Il mangea le second, aux haricots rouges, avec la même avidité. Le goût était doux, légèrement sucré, et la texture agréable.
« C’est bon, mais… » murmura Trass, un sourcil froncé. Il ne sentait pas cette chaleur réconfortante et profonde qu’il avait ressentie en mangeant la soupe d’Herbes Écho. Ces pains, malgré leur saveur, ne contenaient aucune énergie. Ils ne nourrissaient pas cette vacuité cosmique en lui, seulement la faim de son ventre, et encore, de manière temporaire. La faim de son âme, cette faim d’énergie éternelle, restait inassouvie, exigeante.
Déçu, Trass jeta un dernier coup d’œil aux pains. Il venait de comprendre que le “bon” n’était plus suffisant pour lui. Il lui fallait ce qui nourrissait son être entier.

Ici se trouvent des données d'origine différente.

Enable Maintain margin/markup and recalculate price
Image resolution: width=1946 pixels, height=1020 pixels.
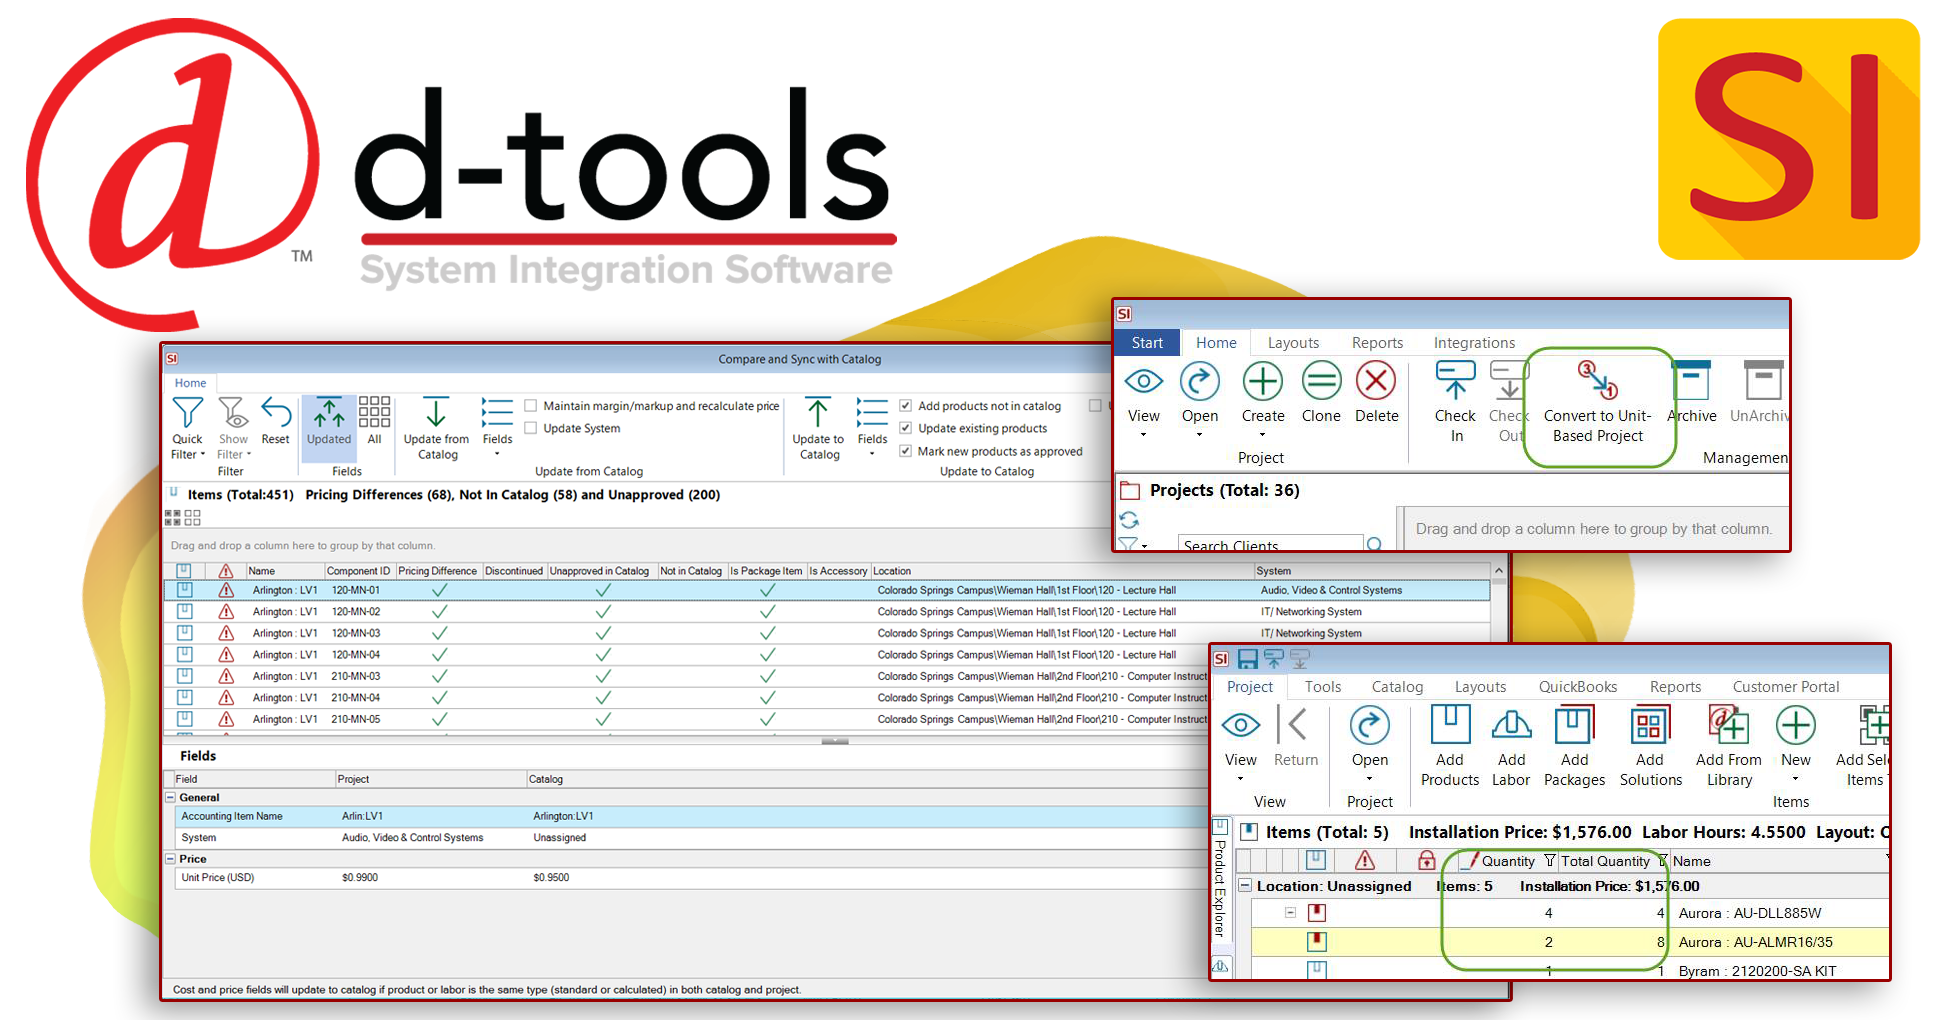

Finalement, il se remit en route, se dirigeant plus profondément dans la ville, demandant son chemin ici et là. Il finit par trouver une grande bâtisse en pierre, d’où s’échappaient des volutes de vapeur et des bruits d’eau. C’était un bain public.

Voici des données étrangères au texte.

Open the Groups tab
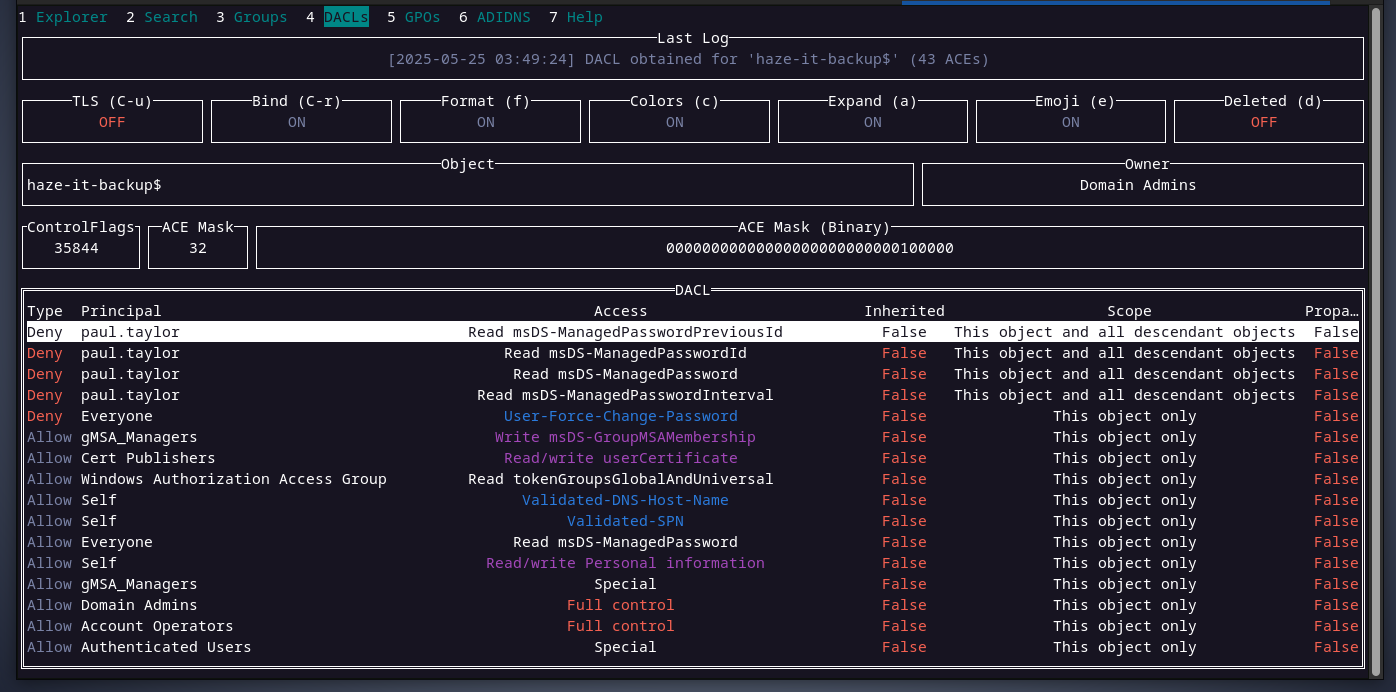click(260, 17)
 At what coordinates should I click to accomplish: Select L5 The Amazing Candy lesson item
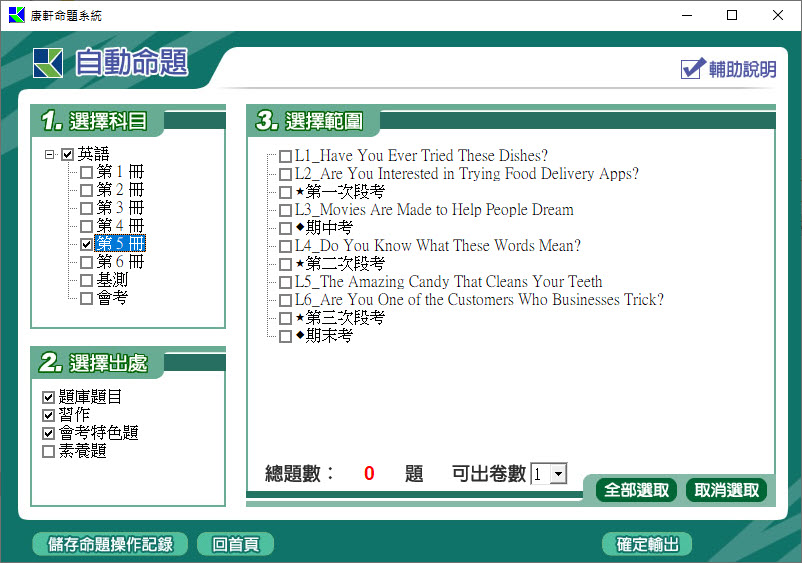coord(448,282)
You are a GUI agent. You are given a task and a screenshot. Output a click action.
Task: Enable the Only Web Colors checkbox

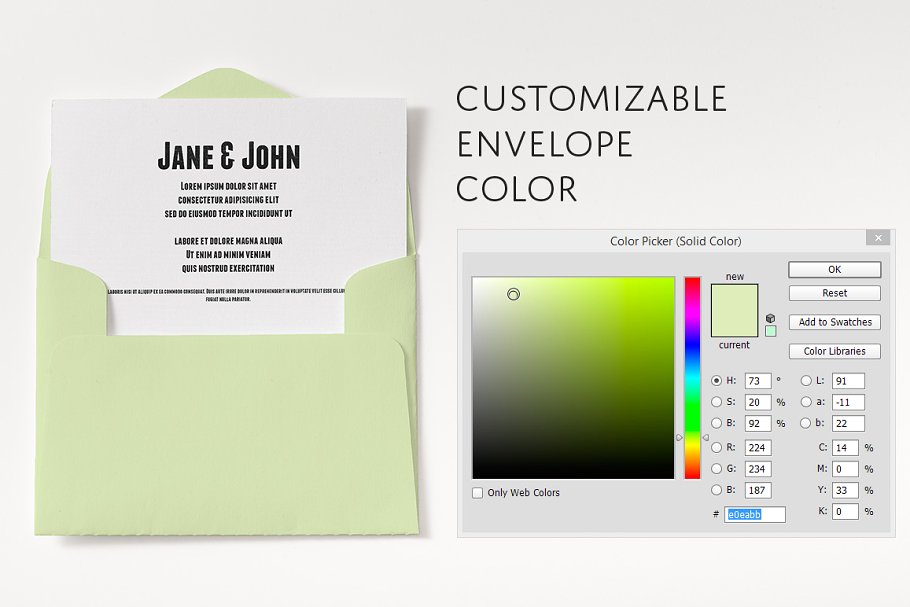(x=478, y=493)
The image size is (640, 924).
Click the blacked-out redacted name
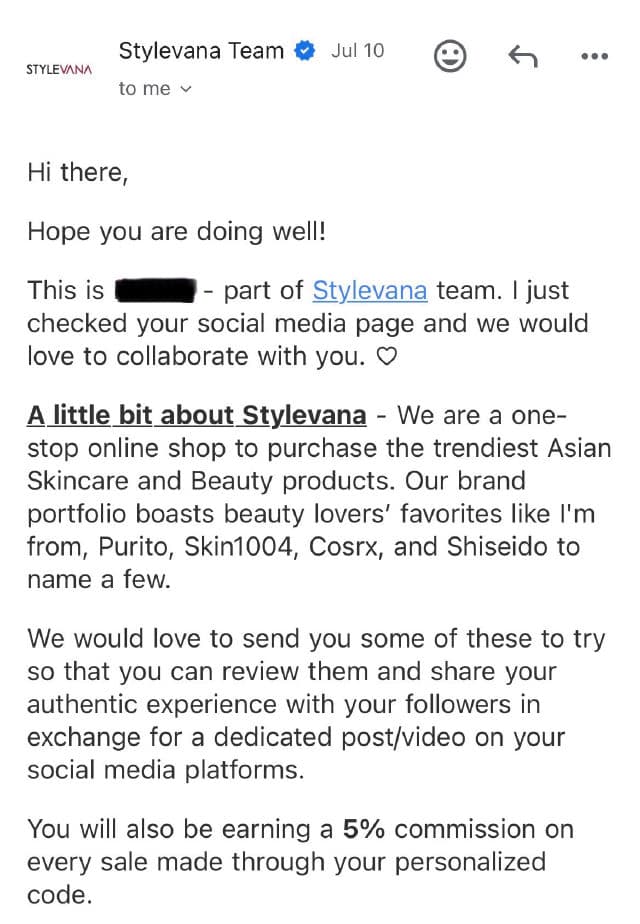pyautogui.click(x=155, y=291)

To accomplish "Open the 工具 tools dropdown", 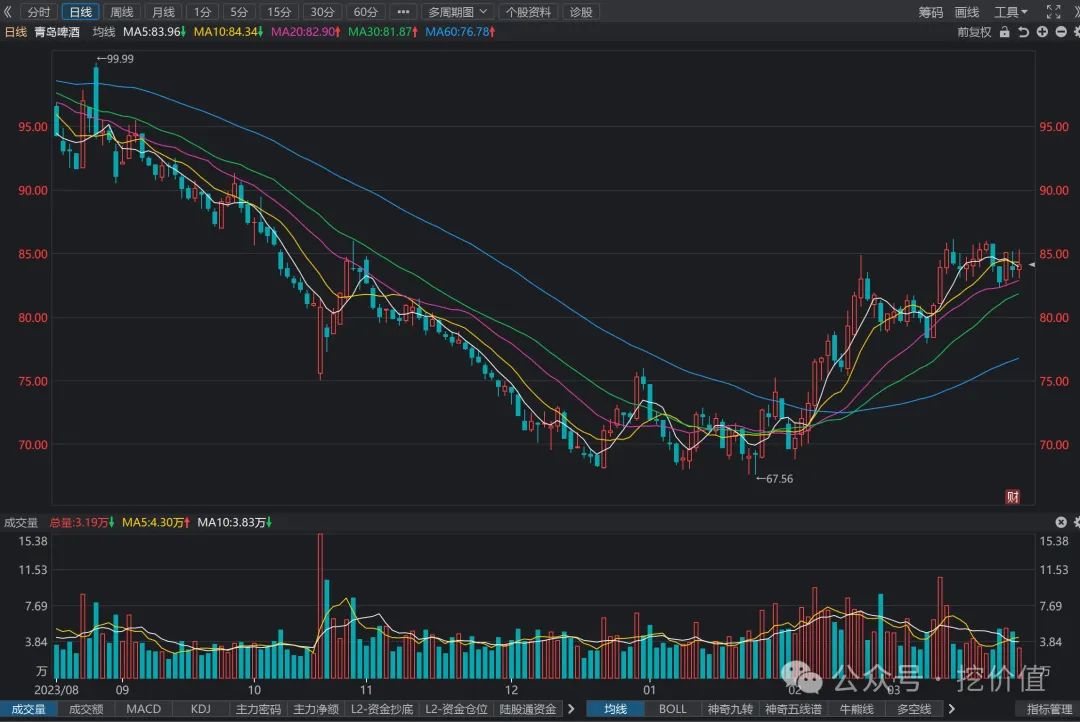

À l’entrée, des affiches indiquaient clairement les sections hommes et femmes. Trass se dirigea vers l’entrée des hommes. Une fois à l’intérieur, il fut guidé vers un espace avec de petits bancs et des sceaux de bois. On lui expliqua de se laver minutieusement avant d’entrer dans le grand bassin. Il s’exécuta, frottant énergiquement son corps avec le savon rudimentaire.
Puis, il plongea dans l’eau chaude et fumante du bassin principal. La chaleur l’enveloppa comme une étreinte, et il sentit son corps entier se détendre, comme s’il fondait. C’était une sensation incroyablement apaisante, libérant des tensions accumulées depuis des années. Il eut l’impression que c’était le premier vrai bain de sa vie, une décongélation lente après un siècle de froid, le souvenir du lac gelé s’estompant enfin un peu. Il se prélassa, laissant la vapeur purifier non seulement sa peau, mais aussi son esprit, lavant les horreurs des derniers jours.

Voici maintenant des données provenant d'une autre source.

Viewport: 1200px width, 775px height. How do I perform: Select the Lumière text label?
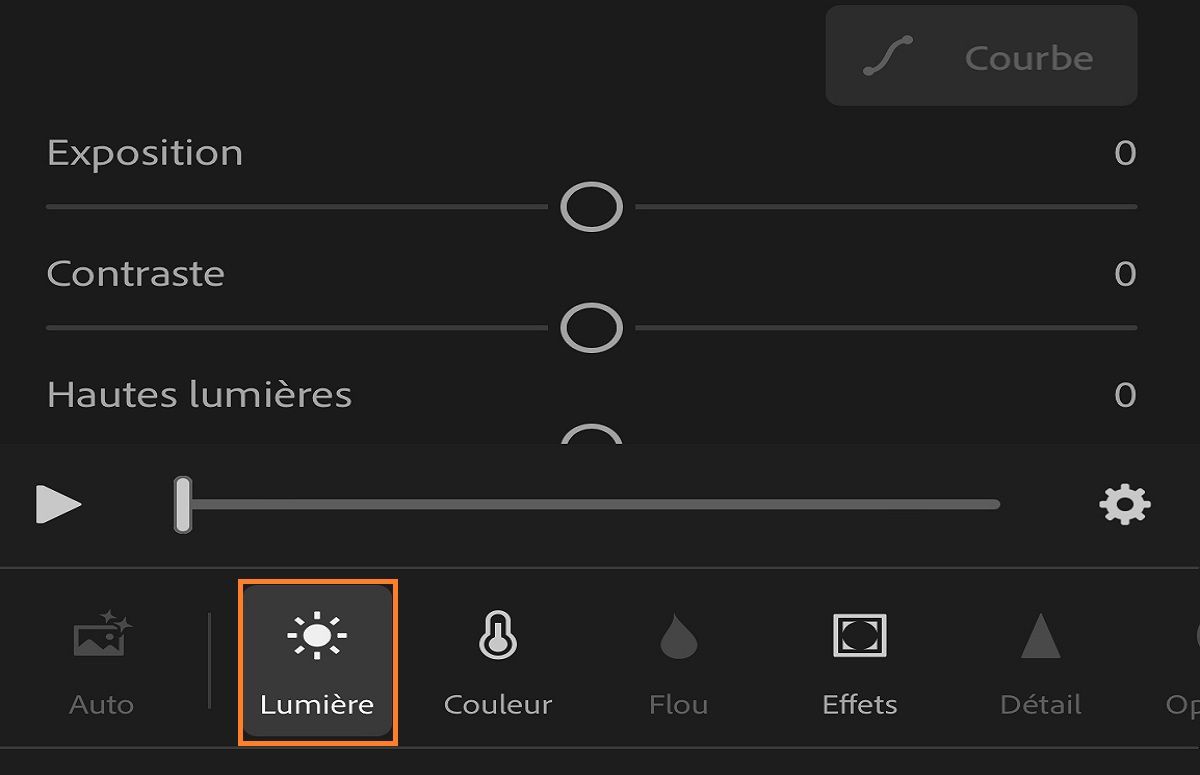[317, 703]
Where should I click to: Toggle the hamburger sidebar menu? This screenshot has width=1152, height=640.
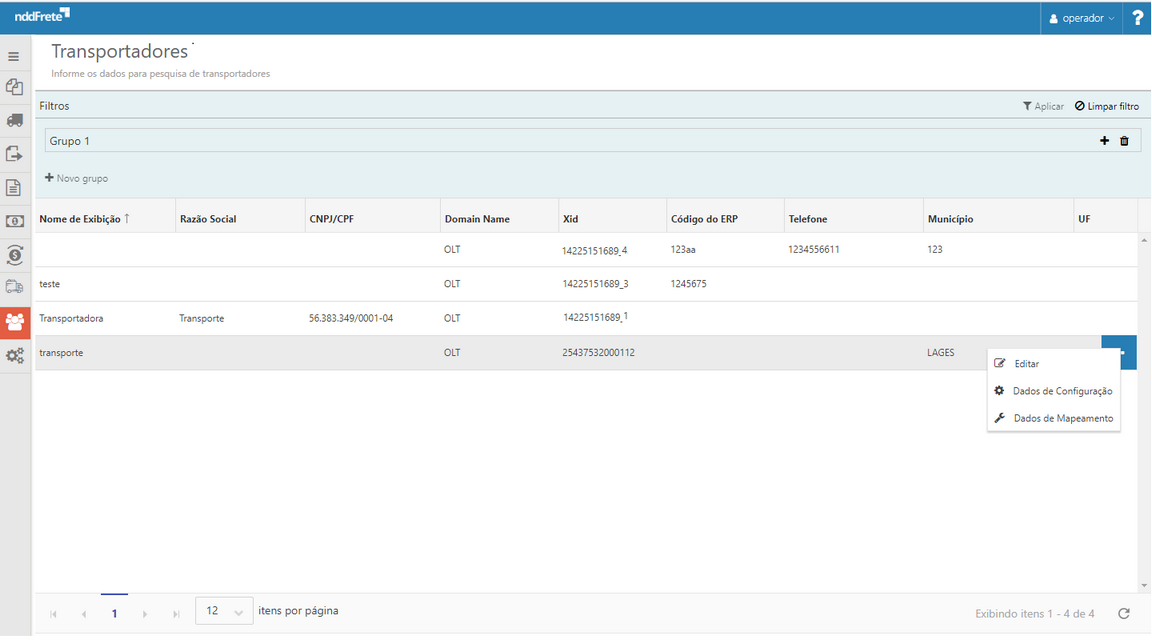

En sortant des bains, vêtu de sa nouvelle robe simple, Trass regarda le ciel qui commençait à se parer des teintes orangées du soir. Il était propre, il avait mangé (bien que pas assez pour son “autre” faim), et il avait un peu d’argent. Il avait acquis une puissance terrifiante, mais restait un enfant sans repères.
Que devait-il faire maintenant ? Comment survivre dans ce monde qu’il ne comprenait pas ? Il n’avait personne, aucune connaissance, et un pouvoir qu’il ne savait pas maîtriser. Les questions pratiques de sa situation actuelle tourbillonnaient dans son esprit. Où dormir ? Comment gagner sa vie ? Comment comprendre ce qui lui était arrivé ? La nécessité d’apprendre, de s’adapter, s’imposait avec une clarté nouvelle.